I'm very grateful to Jamala Safari, who shared his journey from the DRC to South Africa (hopefully soon to be a novel), unravelled acronyms and the tangle of conflicts over resources that has resulted in an estimated 5.4 million deaths in the Congo since 1998. James Bocanga, another DRC émigré who runs his own security firm in my neighbourhood, patiently explained slang and daily life, and provided translations for me.
Bishop Paul Verryn invited me to visit the Central Methodist Church, where, at the time, over three thousand refugees were living in terrible, dehumanising conditions – that were nevertheless better than sleeping on the street. It was a shocking and humbling experience that has stayed with me, even though I couldn't find a way to fictionalise it. The church offered shelter during the xenophobic attacks of 2008, and continues to offer support and assistance even as many try to ignore the dire situation of refugees in South Africa. There's been ongoing controversy about it, especially recently, but the people I met there were courageous and empathetic, and doing the best they could in the worst possible circumstances.
Tim Butcher's Blood River: A Journey to Africa's Broken Heart provided a great perspective on the DRC, while Jane Bussman's book The Worst Date Ever: War Crimes, Hollywood Heart-Throbs and Other Abominations was a brilliant, awful and very funny resource on the LRA, specifically their actions in Uganda.
Other books that proved invaluable include Bongani Madondo's Hot Type; Kgebetli Moele's sad, funny, gorgeous Hillbrow novel Room 207; Melinda Ferguson's harrowing autobiographical account of addiction, Smacked; Kevin Bloom's devastating Ways of Staying; and especially Penny Miller's riveting and sadly out-of-print Myths and Legends of Southern Africa – which haunted my childhood with its wonderful stories and distinctly disturbing illustrations.
Matt Weems's fantastic website warlordsofafghanistan.com was such an intriguing and wonderful reference, I was tempted to abandon this book and write about that instead.
Friends on Twitter leapt to help me with research questions on anything from storm drains to good places to dump a body (only a little creepy, guys). Thanks especially to @6000 and @ghostfinder for medicinal advice, @mattduplessis, @brodiegal, @gussilber and @louisgreenberg for general Joburg advice. And to everyone else who tweeted back about different species of gun or how easy it would be to lever a gate off its hinges.

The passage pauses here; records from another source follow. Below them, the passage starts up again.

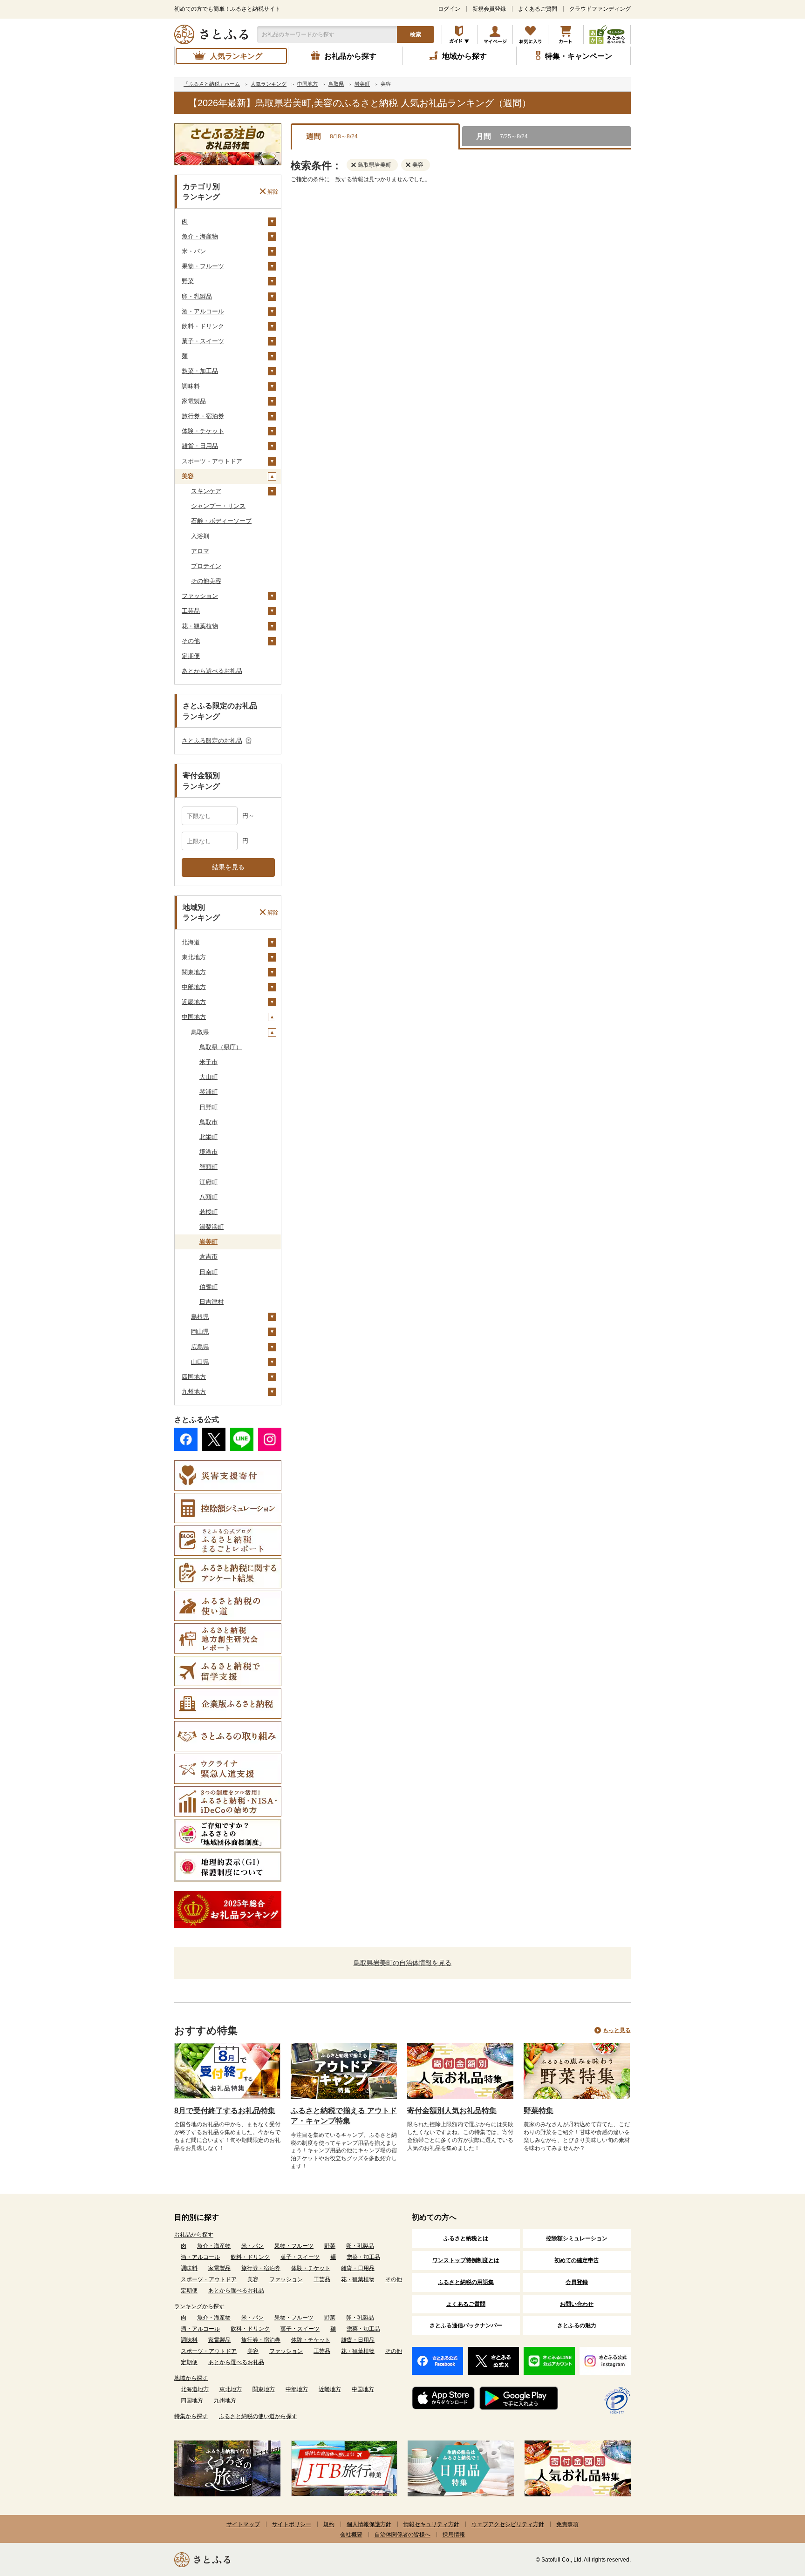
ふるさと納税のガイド (459, 34)
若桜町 (208, 1211)
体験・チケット (203, 430)
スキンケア (206, 491)
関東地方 (194, 972)
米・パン (194, 251)
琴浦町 (208, 1091)
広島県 (200, 1346)
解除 (273, 191)
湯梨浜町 (211, 1226)
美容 (188, 476)
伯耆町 (208, 1286)
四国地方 (194, 1376)
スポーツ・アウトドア (212, 461)
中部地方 (194, 986)
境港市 (208, 1151)
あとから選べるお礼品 (212, 670)
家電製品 (194, 401)
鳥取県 (200, 1032)
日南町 (208, 1271)
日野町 (208, 1107)
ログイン (449, 9)
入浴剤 (200, 536)
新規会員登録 (489, 9)
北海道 (191, 942)
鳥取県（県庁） (220, 1047)
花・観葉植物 (200, 626)
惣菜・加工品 (200, 370)
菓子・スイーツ (203, 341)
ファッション (200, 595)
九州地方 (194, 1391)
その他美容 (206, 580)
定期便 (191, 655)
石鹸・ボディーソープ (221, 520)
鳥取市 (208, 1122)
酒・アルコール (203, 311)
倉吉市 (208, 1256)
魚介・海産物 (200, 236)
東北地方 (194, 957)
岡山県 (200, 1331)
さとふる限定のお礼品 (212, 740)
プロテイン (206, 566)
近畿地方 (194, 1001)
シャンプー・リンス (218, 505)
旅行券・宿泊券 (203, 416)
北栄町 (208, 1136)
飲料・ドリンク (203, 326)
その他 (191, 640)
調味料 (191, 386)
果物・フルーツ (203, 266)
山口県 (200, 1361)
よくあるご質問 (537, 9)
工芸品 (191, 610)
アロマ (200, 551)
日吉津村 (211, 1301)
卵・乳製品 (197, 296)
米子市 (208, 1061)
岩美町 (208, 1241)
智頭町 (208, 1166)
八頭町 (208, 1196)
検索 (415, 34)
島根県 (200, 1316)
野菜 (188, 281)
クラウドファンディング (600, 9)
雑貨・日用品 (200, 445)
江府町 (208, 1182)
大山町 (208, 1076)
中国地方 (194, 1016)
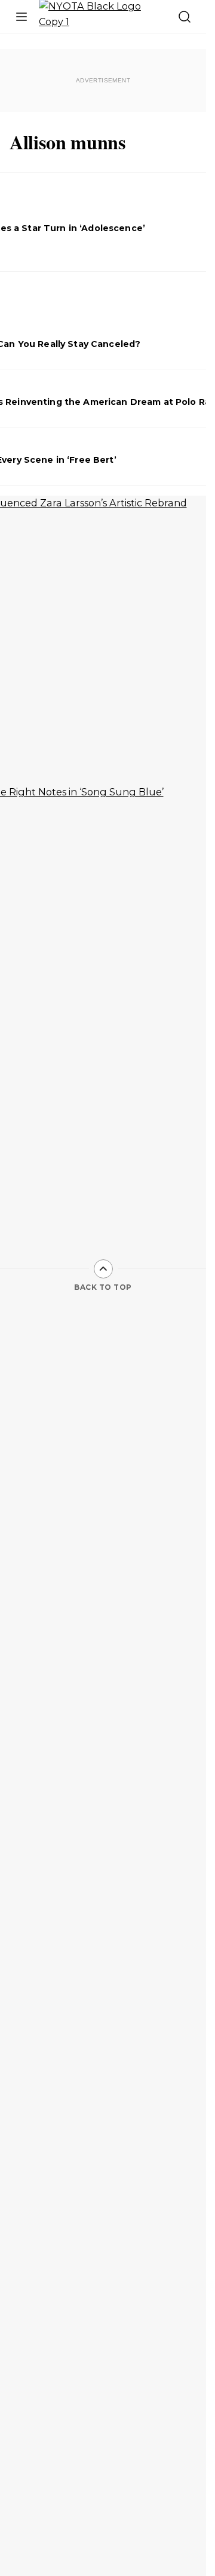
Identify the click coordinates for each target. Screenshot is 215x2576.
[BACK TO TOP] (103, 1268)
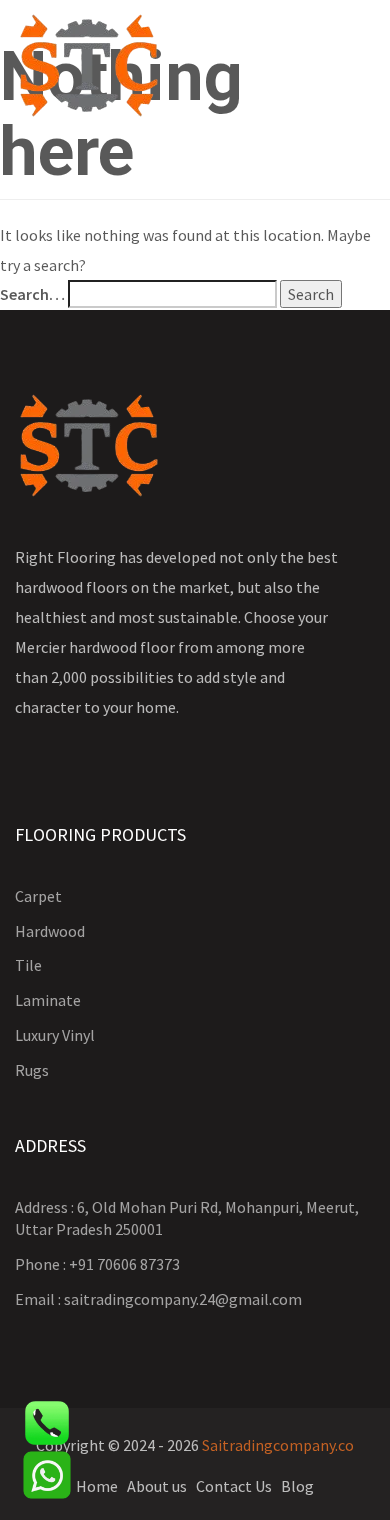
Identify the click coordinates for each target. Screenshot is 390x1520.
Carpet (38, 896)
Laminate (48, 1000)
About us (157, 1486)
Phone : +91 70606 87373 (97, 1264)
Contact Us (234, 1486)
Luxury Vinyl (55, 1035)
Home (97, 1486)
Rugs (32, 1070)
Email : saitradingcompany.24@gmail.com (158, 1299)
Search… (32, 294)
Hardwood (50, 931)
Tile (28, 965)
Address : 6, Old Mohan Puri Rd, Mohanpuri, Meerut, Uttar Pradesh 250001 (187, 1218)
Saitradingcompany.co (278, 1445)
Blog (297, 1486)
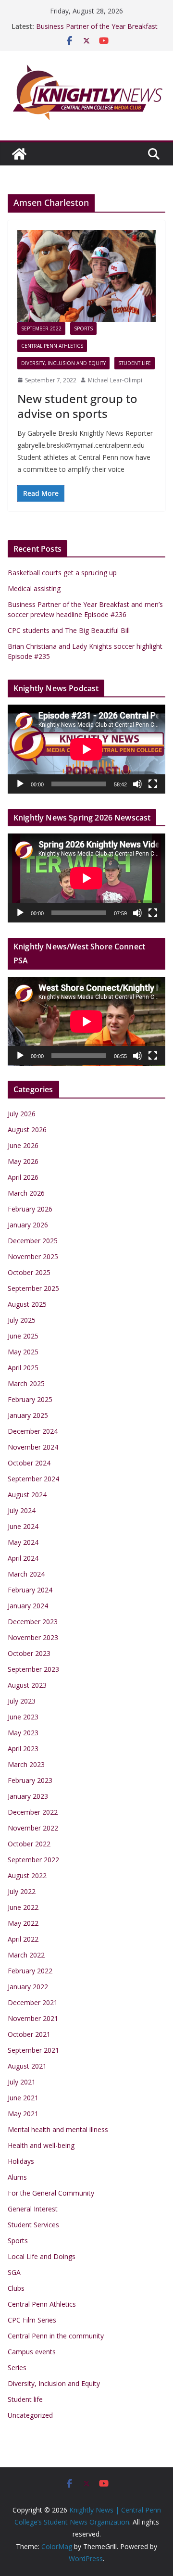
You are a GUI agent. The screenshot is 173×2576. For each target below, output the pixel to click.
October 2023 (29, 1653)
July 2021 (22, 2081)
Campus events (32, 2351)
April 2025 (23, 1367)
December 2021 (33, 2002)
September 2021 (33, 2050)
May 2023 (23, 1732)
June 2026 (23, 1145)
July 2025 (22, 1320)
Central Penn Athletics (52, 345)
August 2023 (27, 1685)
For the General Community (51, 2192)
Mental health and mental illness (58, 2129)
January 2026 (28, 1224)
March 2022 (26, 1954)
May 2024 (23, 1542)
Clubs (16, 2288)
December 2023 (33, 1621)
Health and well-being (41, 2145)
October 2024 (29, 1462)
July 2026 (22, 1113)
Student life (134, 363)
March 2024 (26, 1573)
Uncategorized (30, 2415)
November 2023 (33, 1637)
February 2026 (30, 1208)
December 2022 (33, 1812)
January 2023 (28, 1796)
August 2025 (27, 1304)
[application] (86, 749)
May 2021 (23, 2113)
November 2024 (33, 1447)
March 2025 (26, 1383)
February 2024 (30, 1589)
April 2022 (23, 1939)
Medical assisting (34, 588)
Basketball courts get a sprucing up (62, 572)
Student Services (33, 2224)
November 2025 (33, 1256)
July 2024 (22, 1510)
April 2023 (23, 1748)
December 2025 (33, 1240)
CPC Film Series (32, 2319)
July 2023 (22, 1700)
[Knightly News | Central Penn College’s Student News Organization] (19, 153)
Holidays (21, 2161)
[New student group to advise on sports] (86, 276)
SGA (14, 2272)
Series (17, 2367)
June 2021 (23, 2097)
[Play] (20, 784)
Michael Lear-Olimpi (115, 380)
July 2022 (22, 1891)
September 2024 (33, 1478)
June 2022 (23, 1907)
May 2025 (23, 1351)
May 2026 (23, 1161)
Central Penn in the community (56, 2335)
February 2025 (30, 1399)
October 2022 (29, 1843)
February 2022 (30, 1970)
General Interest (33, 2208)
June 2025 (23, 1335)
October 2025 (29, 1272)
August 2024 (27, 1494)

Various 419 scammers were very helpful in sending reference material direct to my inbox (you're welcome to contact me to claim a percentage of my royalties, although there may be a small administrative cost involved), but I owe greater thanks to the good people of 419eater.com and ScamWarners.com, the South African 419 Unit of the SAPS, and the victims I interviewed for Marie Claire and Cosmopolitan stories for their insight into scams and scamming syndicates.